I can tell you where my own faith leads me. I can tell you what holds and guides me, as I try to live according to my own principles, the principles that drew me to this tradition so long ago.
I am grieving. Grieving for my own people, who are my people and not my people. I am grieving for the children, who are my children and not my children.
The other night as I tucked my granddaughter into bed, I sang her all the songs that I have made up for each of my babies. The ones for my son and daughter, the ones for both of my grandchildren. As I sang in the quiet and the comfortable safety of my grandchildren’s room, my mind flashed on children in Israel and Gaza, their parents helplessly trying to shelter them and keep them safe. I wept, feeling helpless myself. I wept with guilty gratitude that I and my grandchildren are living in peace.
The other day I heard a podcast conversation with the Québécoise journalist Émilie Nicholas talking about the media’s response to the crisis. She and host Jesse Brown lamented the way that each camp quickly hardened into their positions, before we even had time to know what was happening.
Émilie said something that struck me profoundly. She said, “If you're having a hard time figuring out the right way to talk about this, you're the person we should be hearing from the most.”
I don’t know if I am the person you should be hearing from the most, but I do know that I am having a hard time figuring out the right way to talk about this.
I am Jewish and I am Unitarian Universalist. I hear from friends who find themselves on either side of this conflict and I feel their anger and grief. I know there is nothing I can say right now that can change how they feel. I have my own anger and despair to hold. None of us are experts. None of us have the whole story. But you don’t need to be an expert to know that killing civilians is never justified.

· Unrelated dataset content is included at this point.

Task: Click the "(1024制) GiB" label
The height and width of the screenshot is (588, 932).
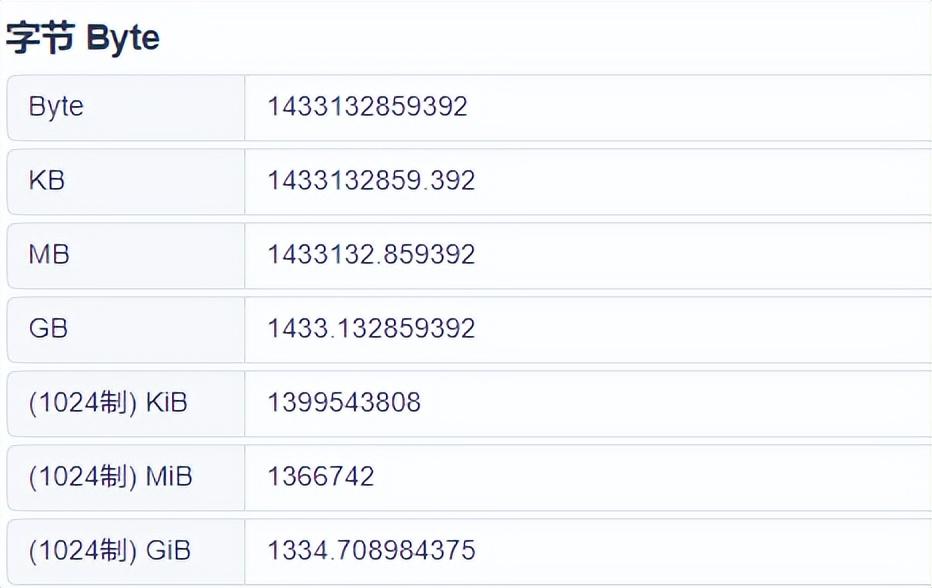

This is our challenge, here far across the world, here in this community. We have to find ways to talk with each other, to grieve together, while recognizing that the words we speak and the words we hear may hurt. We have to find our compassion for each other, because we are all trying to figure out how to respond to something that none of us can control.
I don’t want to go where this war is taking us. I don’t want to see the destruction of the interfaith bridges we have built. I want to cry out that we are all being manipulated. That the people of Isaac and Ishmael, Sarah and Hagar, are being used as pawns in a game that has no winner. I pray for our relationships. I pray that we, the people of our separate diasporas, will stop arguing and start working together to save lives.

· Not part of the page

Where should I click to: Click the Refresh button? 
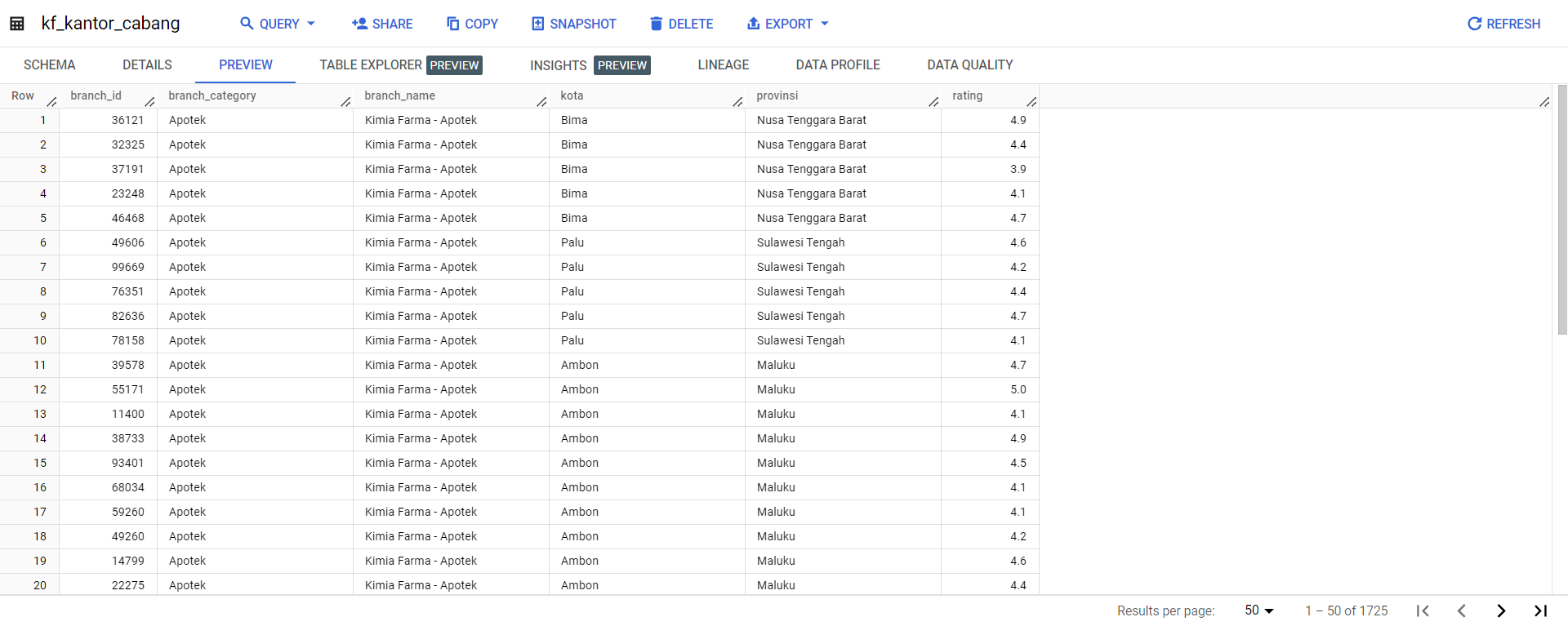[x=1503, y=24]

I have no answers, except to remind myself again and again that I affirm the inherent worthiness and dignity of every person, and that my faith calls me to struggle with this challenge every day of my life. My faith calls me to remember our shared humanity. My faith calls me to work for peace even when that peace is a fantasy or a distant dream, because the alternative is unthinkable.
There is this beautiful Israeli song that begins with the words Kol haolam kulo gesher tzar me'od, the world is a narrow bridge — and the main thing is to have no fear at all. I don’t know about ever living without fear, but I am grateful to you all for travelling on this narrow bridge with me. At times I feel as though I might fall off, but you are here to catch me.
I could not have faced this day alone.